**Task instructions:** Your answer should be every line of the records that contains the word "Follow", copied as it stands.

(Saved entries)
[Start of section]

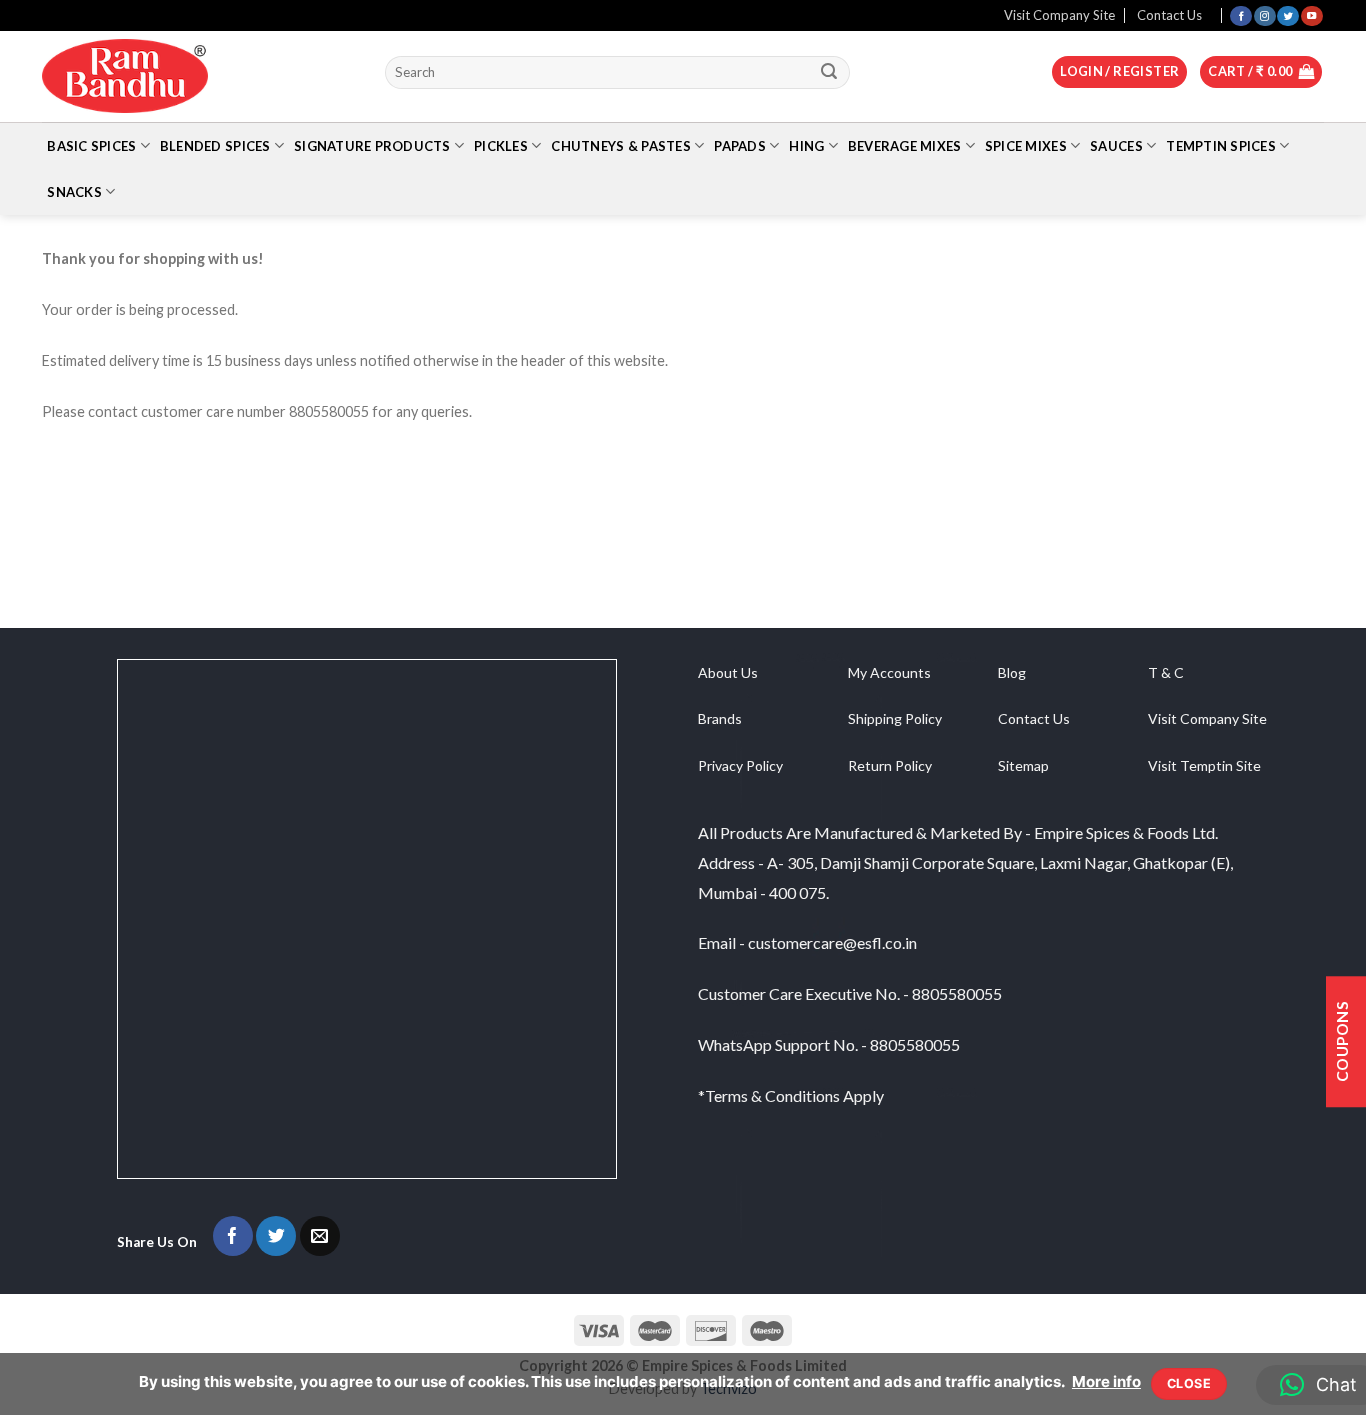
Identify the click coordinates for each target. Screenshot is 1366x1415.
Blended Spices (215, 146)
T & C (1166, 672)
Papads (740, 146)
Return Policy (890, 765)
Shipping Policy (895, 718)
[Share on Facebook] (233, 1236)
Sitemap (1023, 765)
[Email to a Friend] (320, 1236)
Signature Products (372, 146)
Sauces (1116, 146)
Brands (720, 718)
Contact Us (1169, 15)
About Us (728, 672)
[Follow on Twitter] (1288, 15)
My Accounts (889, 672)
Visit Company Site (1059, 15)
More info (1106, 1381)
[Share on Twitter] (276, 1236)
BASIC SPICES (91, 146)
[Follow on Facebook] (1241, 15)
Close (1189, 1383)
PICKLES (501, 146)
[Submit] (829, 72)
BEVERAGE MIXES (905, 146)
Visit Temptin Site (1204, 765)
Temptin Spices (1221, 146)
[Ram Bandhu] (125, 76)
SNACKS (74, 192)
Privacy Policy (740, 765)
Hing (806, 146)
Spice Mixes (1026, 146)
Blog (1012, 672)
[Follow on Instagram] (1265, 15)
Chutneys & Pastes (620, 146)
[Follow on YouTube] (1312, 15)
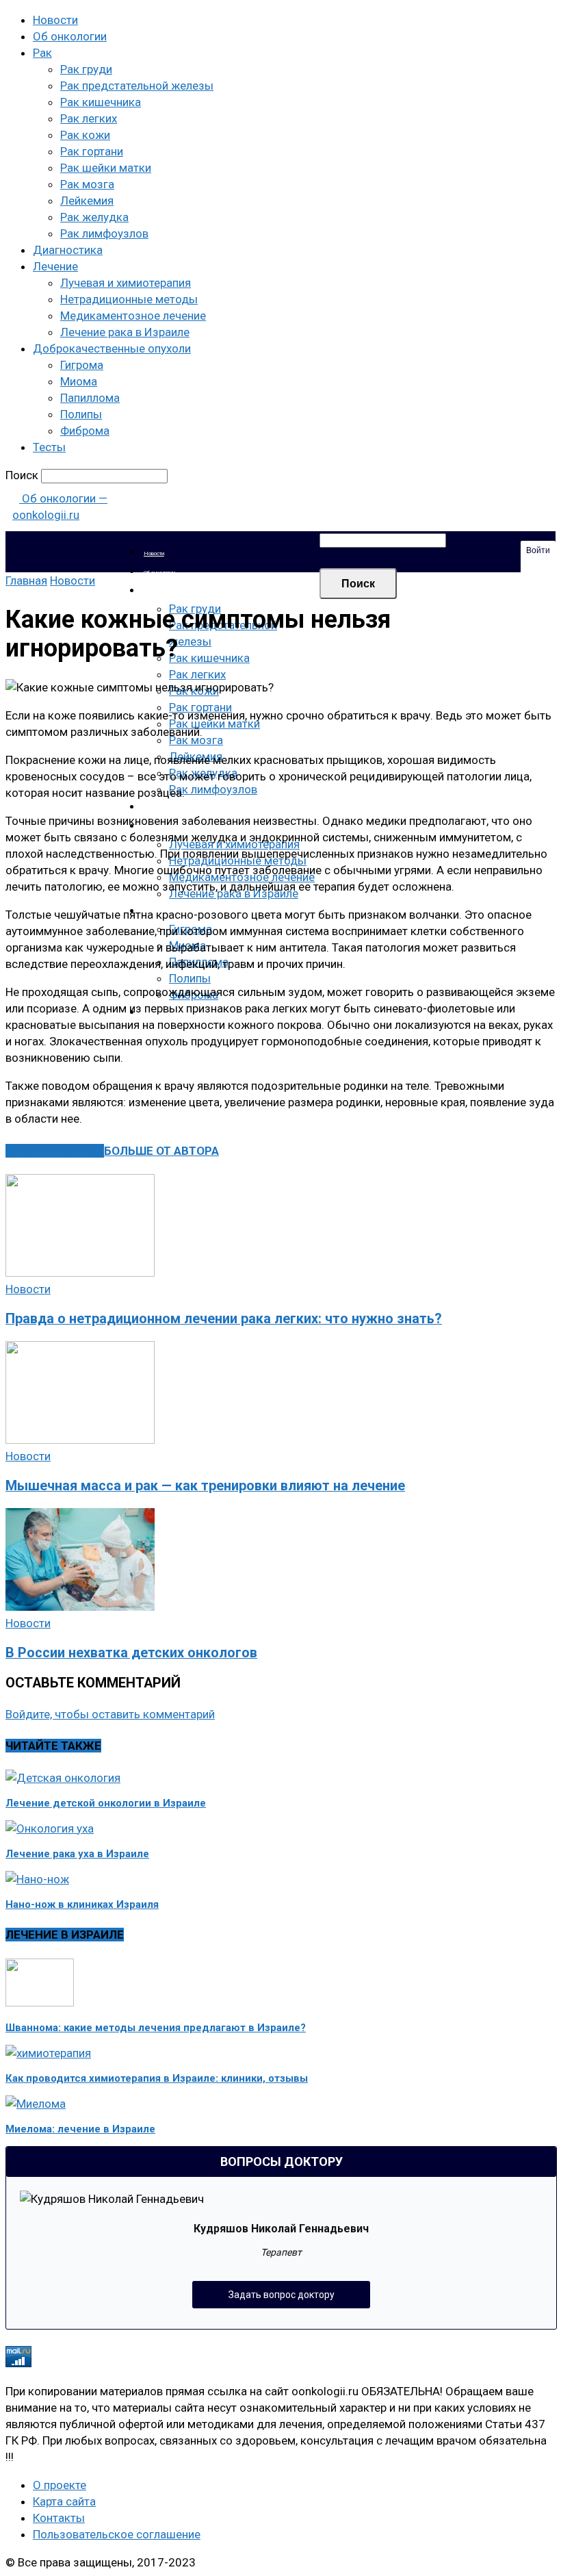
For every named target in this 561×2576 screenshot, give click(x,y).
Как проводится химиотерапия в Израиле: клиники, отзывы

[End of section]

**Result for this task:**
[Follow on Twitter] (1288, 15)
[Follow on Facebook] (1241, 15)
[Follow on Instagram] (1265, 15)
[Follow on YouTube] (1312, 15)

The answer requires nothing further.